A arma química que virou medicamento
Como o gás mostarda deu origem às quimioterapias. E o que isso tem a dizer sobre o lado meio cheio do copo da humanidade.
Primeira Guerra Mundial.
Às 17h do dia 22 de abril de 1915, uma nuvem amarelo-esverdeada cobriu as trincheiras dos Aliados nos arredores de Ypres, uma cidade na Bélgica. Eram 160 toneladas de gás cloro, lançadas das trincheiras alemãs. Esse gás transforma a água da mucosa dos pulmões em ácido hidroclorídrico. A intoxicação gera dores insuportáveis, tirando os soldados de combate, e pode matar.
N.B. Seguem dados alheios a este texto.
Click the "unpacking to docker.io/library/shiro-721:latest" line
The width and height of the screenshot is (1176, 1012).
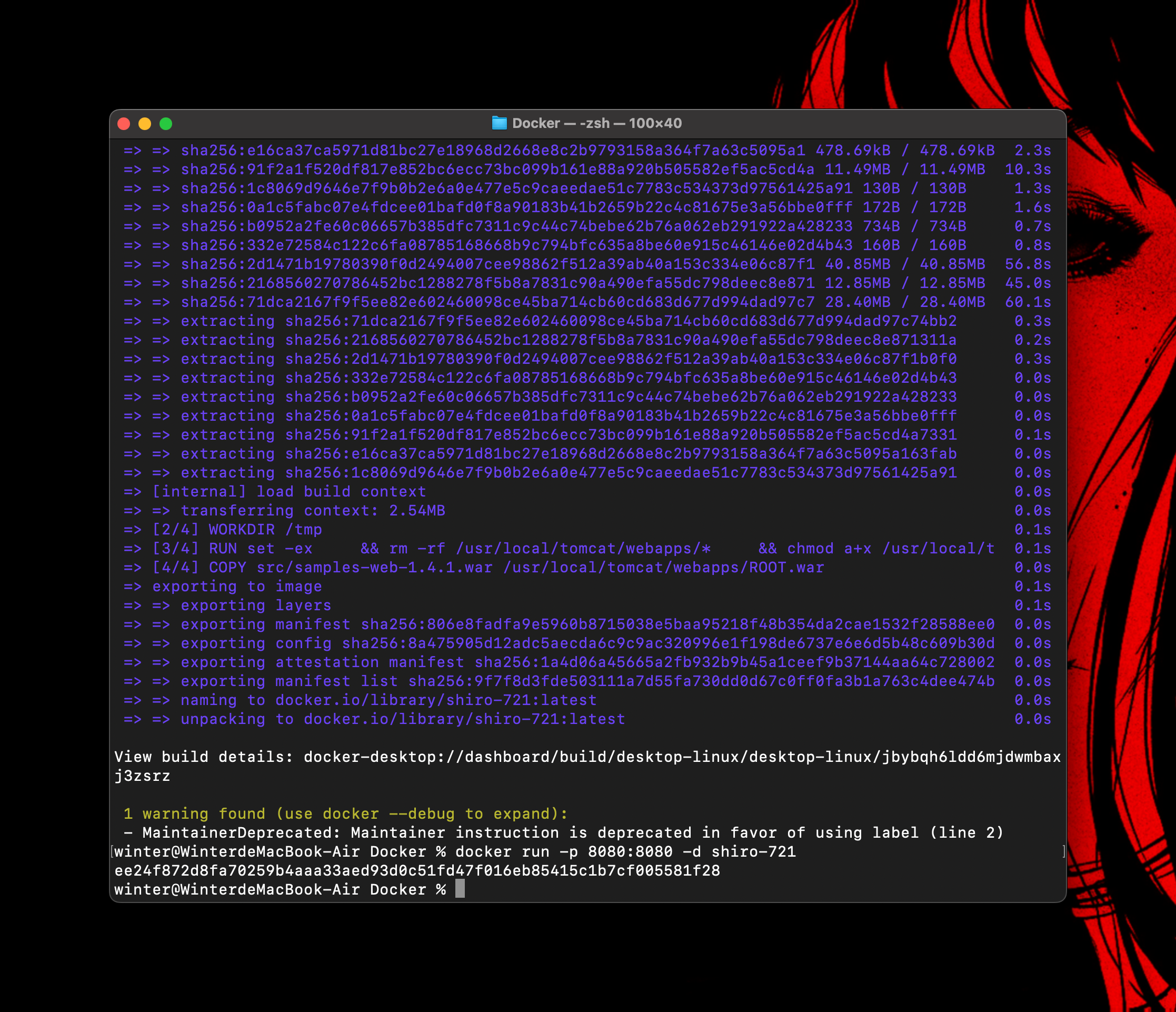[x=402, y=719]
Foi o primeiro uso de arma química na história.
O uso de gás cloro, então, se tornou comum nos dois lados do front. Tão comum que máscaras de gás passaram a fazer parte do uniforme dos soldados. Como elas eram eficazes, esse gás deixou de representar uma ameaça tão grave (ao menos quando as máscaras funcionavam). Mas isso só até os alemães estrearem outra arma, em 1917: o gás mostarda.
O gás mostarda não precisa ser inalado para causar problemas. Ele queima a pele, causando bolhas enormes e cheias de pus, que podem causar infecções fatais. E não ataca só a pele exposta: penetra nas fibras das roupas.
Os dois lados também adotaram pesadamente o gás mostarda, e a Primeira Guerra virou um festival de armas químicas. Em 1918, ano do armistício, cilindros de gases tóxicos representavam 35% da munição da Alemanha e da França, 25% da britânica e 20% da americana.
Em 1925, os países que tinham usado armas químicas assinaram o Protocolo de Genebra, que estabeleceu o uso delas como crime de guerra. Mesmo assim, boa parte dos envolvidos mantiveram estoques do gás mostarda, além de financiar pesquisas em busca de antídotos.
Uma dessas pesquisas, na Universidade de Yale, focou num efeito específico do gás mostarda: a redução no número de glóbulos brancos, que tornava as infecções mais severas.
“Como nas leucemias e em outros casos de linfomas ocorre uma multiplicação desenfreada das células brancas, veio a ideia de empregar um derivado do gás, a mostarda nitrogenada, como tentativa de tratamento dessas doenças (…). Corria o ano de 1942, estava inaugurada a era da quimioterapia do câncer”, escreve o oncologista Drauzio Varella em seu novo livro, O Exercício da Incerteza (que traz esta e outras grandes histórias da medicina; altamente recomendável).
“32 anos mais tarde, quando fui trabalhar no Hospital do Câncer, já dispúnhamos de diversas classes de medicamentos quimioterápicos, com farmacologia razoavelmente estudada”, completa Drauzio.
É isso. Um composto empregado pela primeira vez como agente assassino acabaria, por linhas tortas, dando origem a um tratamento salvador de vidas. Uma amostra do que as melhores mentes entre nós são capazes de fazer pelo progresso da humanidade. Cada uma das edições da Super é dedicada a elas.